[Air-L] Reminder CfP EASST 2018 After Data Activism
katja.mayer at univie.ac.at
Mon Feb 12 06:39:33 PST 2018
a gentle reminder: please consider submitting a paper to our session E07
until midnight CET on February 14th, 2018.
Katja, Guillén, Stefania
After Data Activism: reactions to civil society's engagement with data
* Guillén Torres (University of Amsterdam)
* Katja Mayer (Technical University Munich)
* Stefania Milan (University of Amsterdam)
This panel focuses on data practices that hinder rather than foster
civil society's political engagement. We invite you to discuss how data
governance, data science and social technologies are co-producing
asymmetries of power.
By foregrounding the constitutive power of information to shape social
reality (Braman, 2006), recent approaches to datafication have
highlighted data's active role in configuring new ways of engaging
politically with -while dissolving the barriers between- public policy,
economy, science, nature and culture (Milan & van der Velden, 2016).

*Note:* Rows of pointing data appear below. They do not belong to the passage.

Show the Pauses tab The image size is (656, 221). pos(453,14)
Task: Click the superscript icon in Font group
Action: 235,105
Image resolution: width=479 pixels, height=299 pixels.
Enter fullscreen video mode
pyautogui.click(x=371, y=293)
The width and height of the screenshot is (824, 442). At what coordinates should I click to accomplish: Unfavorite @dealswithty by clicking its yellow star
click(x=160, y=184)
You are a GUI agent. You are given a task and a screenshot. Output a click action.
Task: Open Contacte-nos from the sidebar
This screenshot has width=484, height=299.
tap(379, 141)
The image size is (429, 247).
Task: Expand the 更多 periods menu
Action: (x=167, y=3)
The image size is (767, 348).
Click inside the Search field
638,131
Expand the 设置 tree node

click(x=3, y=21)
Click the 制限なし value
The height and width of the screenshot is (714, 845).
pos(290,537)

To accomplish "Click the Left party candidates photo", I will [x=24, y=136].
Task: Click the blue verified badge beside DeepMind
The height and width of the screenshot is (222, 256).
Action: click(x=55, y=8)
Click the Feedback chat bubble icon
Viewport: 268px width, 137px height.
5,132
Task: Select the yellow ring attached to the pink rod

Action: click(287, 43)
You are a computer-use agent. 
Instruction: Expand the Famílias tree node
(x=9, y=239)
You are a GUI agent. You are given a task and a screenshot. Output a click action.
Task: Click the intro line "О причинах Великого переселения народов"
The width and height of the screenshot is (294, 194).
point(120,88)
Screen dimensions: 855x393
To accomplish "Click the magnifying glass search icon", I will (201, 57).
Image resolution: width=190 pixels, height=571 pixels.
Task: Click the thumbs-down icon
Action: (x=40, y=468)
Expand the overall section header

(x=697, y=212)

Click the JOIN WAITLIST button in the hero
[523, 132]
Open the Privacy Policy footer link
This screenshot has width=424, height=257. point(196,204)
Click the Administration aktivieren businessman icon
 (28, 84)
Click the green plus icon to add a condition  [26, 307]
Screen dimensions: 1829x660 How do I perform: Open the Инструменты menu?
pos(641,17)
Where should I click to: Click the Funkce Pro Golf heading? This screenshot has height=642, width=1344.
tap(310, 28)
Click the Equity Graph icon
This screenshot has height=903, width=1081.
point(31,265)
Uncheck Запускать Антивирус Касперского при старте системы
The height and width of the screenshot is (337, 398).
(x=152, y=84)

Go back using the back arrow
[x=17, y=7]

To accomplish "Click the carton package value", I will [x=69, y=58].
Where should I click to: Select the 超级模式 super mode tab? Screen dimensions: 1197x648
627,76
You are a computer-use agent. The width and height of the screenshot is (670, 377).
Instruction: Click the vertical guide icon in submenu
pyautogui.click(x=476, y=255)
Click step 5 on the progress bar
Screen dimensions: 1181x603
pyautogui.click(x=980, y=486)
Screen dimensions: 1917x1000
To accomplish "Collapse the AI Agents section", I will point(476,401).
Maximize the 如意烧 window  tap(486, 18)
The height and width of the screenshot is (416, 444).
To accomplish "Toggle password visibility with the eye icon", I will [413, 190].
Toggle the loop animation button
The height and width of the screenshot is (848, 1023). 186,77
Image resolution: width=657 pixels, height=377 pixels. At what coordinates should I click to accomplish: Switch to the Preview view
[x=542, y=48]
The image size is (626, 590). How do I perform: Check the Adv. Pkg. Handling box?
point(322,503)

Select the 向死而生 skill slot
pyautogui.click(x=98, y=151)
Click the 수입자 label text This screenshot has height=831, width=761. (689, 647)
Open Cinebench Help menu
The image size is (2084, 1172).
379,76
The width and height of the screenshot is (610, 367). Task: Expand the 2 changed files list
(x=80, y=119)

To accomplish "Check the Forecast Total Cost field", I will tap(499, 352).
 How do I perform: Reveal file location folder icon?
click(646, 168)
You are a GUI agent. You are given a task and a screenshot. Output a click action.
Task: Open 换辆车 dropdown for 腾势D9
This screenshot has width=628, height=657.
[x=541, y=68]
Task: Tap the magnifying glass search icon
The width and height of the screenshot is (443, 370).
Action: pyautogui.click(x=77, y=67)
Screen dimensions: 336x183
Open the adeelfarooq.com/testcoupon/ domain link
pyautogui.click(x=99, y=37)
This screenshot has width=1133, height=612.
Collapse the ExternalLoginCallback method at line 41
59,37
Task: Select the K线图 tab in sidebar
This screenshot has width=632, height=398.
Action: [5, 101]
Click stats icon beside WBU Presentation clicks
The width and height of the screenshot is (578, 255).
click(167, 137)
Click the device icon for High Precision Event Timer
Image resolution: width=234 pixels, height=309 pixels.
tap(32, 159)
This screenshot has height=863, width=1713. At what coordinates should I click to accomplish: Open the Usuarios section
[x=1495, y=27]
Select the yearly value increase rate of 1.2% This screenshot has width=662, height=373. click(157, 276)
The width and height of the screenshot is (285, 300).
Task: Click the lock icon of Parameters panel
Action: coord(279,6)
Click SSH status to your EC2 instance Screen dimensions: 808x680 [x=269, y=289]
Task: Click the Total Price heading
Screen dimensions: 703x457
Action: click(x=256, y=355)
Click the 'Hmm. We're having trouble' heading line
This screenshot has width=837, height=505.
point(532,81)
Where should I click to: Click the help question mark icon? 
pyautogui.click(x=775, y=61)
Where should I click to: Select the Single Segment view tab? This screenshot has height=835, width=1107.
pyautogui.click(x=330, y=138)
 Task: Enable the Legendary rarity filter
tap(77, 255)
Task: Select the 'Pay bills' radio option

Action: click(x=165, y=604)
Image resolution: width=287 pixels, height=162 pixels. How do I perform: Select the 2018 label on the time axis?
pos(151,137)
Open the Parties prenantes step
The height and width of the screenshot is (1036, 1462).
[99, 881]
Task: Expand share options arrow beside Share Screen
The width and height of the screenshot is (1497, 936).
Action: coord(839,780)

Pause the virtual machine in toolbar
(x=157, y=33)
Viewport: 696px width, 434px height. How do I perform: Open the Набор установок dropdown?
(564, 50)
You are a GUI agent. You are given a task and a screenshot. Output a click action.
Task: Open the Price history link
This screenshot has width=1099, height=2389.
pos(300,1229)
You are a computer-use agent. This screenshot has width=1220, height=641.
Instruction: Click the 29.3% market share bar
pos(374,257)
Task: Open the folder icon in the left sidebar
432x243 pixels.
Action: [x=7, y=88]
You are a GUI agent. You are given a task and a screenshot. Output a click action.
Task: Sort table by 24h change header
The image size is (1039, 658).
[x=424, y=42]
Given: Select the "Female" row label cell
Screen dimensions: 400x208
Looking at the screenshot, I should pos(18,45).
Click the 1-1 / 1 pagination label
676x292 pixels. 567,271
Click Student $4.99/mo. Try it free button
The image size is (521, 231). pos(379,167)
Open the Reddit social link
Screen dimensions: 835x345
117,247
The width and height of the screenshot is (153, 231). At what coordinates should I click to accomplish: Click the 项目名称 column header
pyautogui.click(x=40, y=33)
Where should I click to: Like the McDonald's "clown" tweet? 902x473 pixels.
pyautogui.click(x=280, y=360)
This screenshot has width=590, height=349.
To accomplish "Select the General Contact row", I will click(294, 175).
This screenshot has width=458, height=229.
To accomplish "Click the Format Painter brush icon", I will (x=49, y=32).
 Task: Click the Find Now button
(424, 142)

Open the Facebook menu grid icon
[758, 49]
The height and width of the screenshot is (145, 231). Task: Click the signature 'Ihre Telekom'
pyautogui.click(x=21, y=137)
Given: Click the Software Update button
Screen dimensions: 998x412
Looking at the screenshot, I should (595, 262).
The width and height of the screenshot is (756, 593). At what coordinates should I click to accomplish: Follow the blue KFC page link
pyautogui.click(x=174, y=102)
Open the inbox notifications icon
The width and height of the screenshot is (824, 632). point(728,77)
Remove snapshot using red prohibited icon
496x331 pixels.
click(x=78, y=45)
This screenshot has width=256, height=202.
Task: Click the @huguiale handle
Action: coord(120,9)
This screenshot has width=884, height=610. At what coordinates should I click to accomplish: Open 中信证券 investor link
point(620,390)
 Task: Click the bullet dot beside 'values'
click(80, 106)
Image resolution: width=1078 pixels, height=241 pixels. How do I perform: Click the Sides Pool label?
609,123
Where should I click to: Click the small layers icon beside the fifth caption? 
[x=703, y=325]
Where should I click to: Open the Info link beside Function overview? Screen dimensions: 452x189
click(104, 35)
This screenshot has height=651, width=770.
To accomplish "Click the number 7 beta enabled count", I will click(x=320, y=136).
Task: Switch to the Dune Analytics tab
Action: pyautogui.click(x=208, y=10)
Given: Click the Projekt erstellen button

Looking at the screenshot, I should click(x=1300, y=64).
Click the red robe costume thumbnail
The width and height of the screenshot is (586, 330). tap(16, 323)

Thus, the term data activism has been used to study practices in which
data plays a crucial role in shaping civil society's agenda, in
particular when taking action against governmental or corporate
practices of injustice or misinformation. Today, various actors embrace
the "data as new oil" metaphor and we even witness multiple forms of
"open-washing" of politics and economies (e.g. transparency). Other
actors however, have lately shown reluctance to support civic engagement
with data, implementing strategies of information control at different
scales: from the enactment of government-wide policies that make
difficult access to data, to recurrent denials of information requests,
passing by the wilful production of the opaqueness of Automated Decision
Making or scoring systems.
This panel focuses on how certain actors are taking advantage of
information's capacity to shape social reality, with a special focus on
data practices that resist rather than foster citizens' political
engagement. We invite you to discuss how mechanisms of information
control produce and sustain asymmetries of power, often in complicity
with data science and social technologies. We further welcome
contributions focused on experiences with data activism through the
mobilisation of open data and public sector information, or dealing with
the political aftermath of data-driven projects.